Excerpt provided section start

Canada looking at Rationing Health Care for Senior Citizens to Reduce Costs

Posted by PITHOCRATES - March 17th, 2013

Week in Review

Proponents of national health care in the U.S. have long pointed to Canada and said, “See?  That’s the way you do health care.”  While critics say national health care will only lead to longer wait times.  Poorer quality.  And rationing (see Health ministers look to cut back on pricey diagnostic tests by Adrian Morrow posted 3/15/2013 on The Globe and Mail).

The provinces are also looking at ways to cut back on pricey diagnostic tests and surgeries such as MRIs, knee replacements and cataract removals. After consulting with health-care professionals, they hope to draw up a series of voluntary guidelines, to be presented this summer, on when such procedures are necessary and when they can be skipped…

The greatest cost pressure on the system, however, may be the demographic shift and the steady rise in the number of senior citizens requiring chronic care…

Most of the new model involves finding ways to keep seniors out of hospital. Ontario, for instance, is pumping money into providing more home care. Manitoba is looking toward preventive medicine. Saskatchewan is reviewing ways to improve long-term care. Nova Scotia has a system where paramedics treat some ailments in long-term care facilities to avoid tying up hospital beds.

Excerpt provided section end
Records shown section start

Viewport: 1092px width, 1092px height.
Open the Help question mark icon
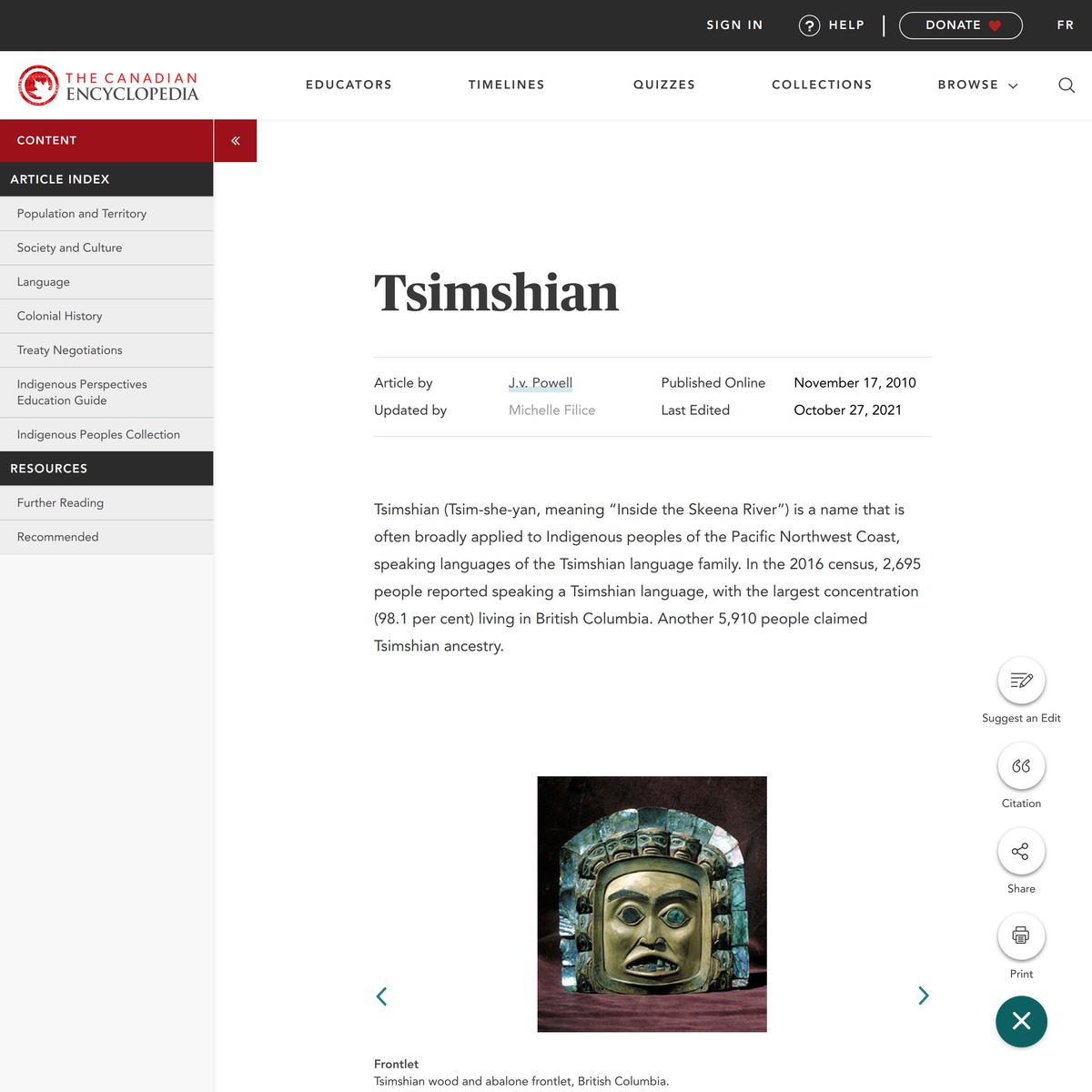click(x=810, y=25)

Records shown section end
Records shown section start

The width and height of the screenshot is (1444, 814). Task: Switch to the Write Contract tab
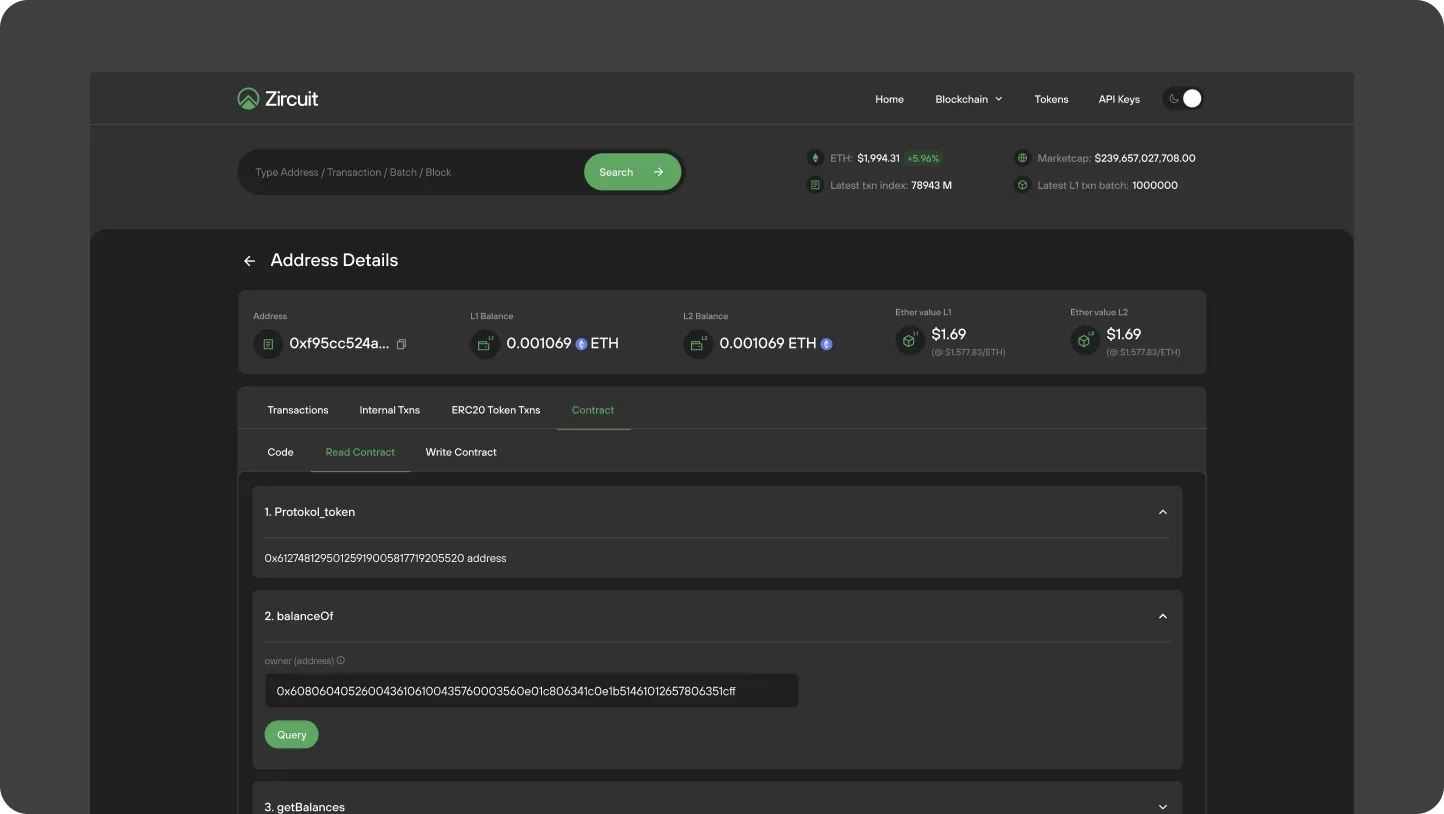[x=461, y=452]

Records shown section end
Records shown section start

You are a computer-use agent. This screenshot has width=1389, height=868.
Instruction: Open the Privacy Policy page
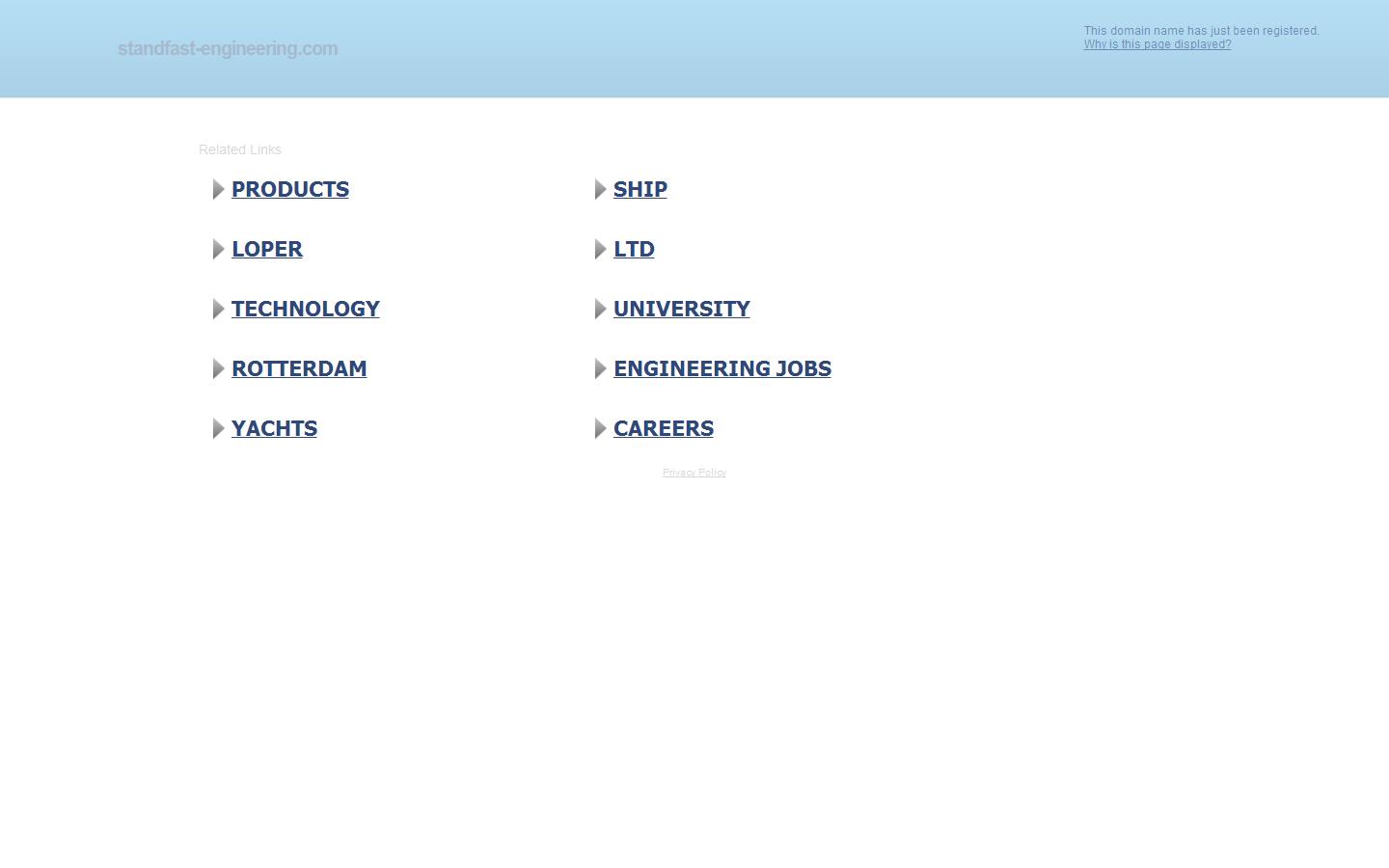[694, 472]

Records shown section end

## Prompt
Return, word for word, the stretch of the post about Canada rationing health care for seniors that begins at "Week in Review" and stops after "Globe and Mail).".

## Written reply
Week in Review

Proponents of national health care in the U.S. have long pointed to Canada and said, “See?  That’s the way you do health care.”  While critics say national health care will only lead to longer wait times.  Poorer quality.  And rationing (see Health ministers look to cut back on pricey diagnostic tests by Adrian Morrow posted 3/15/2013 on The Globe and Mail).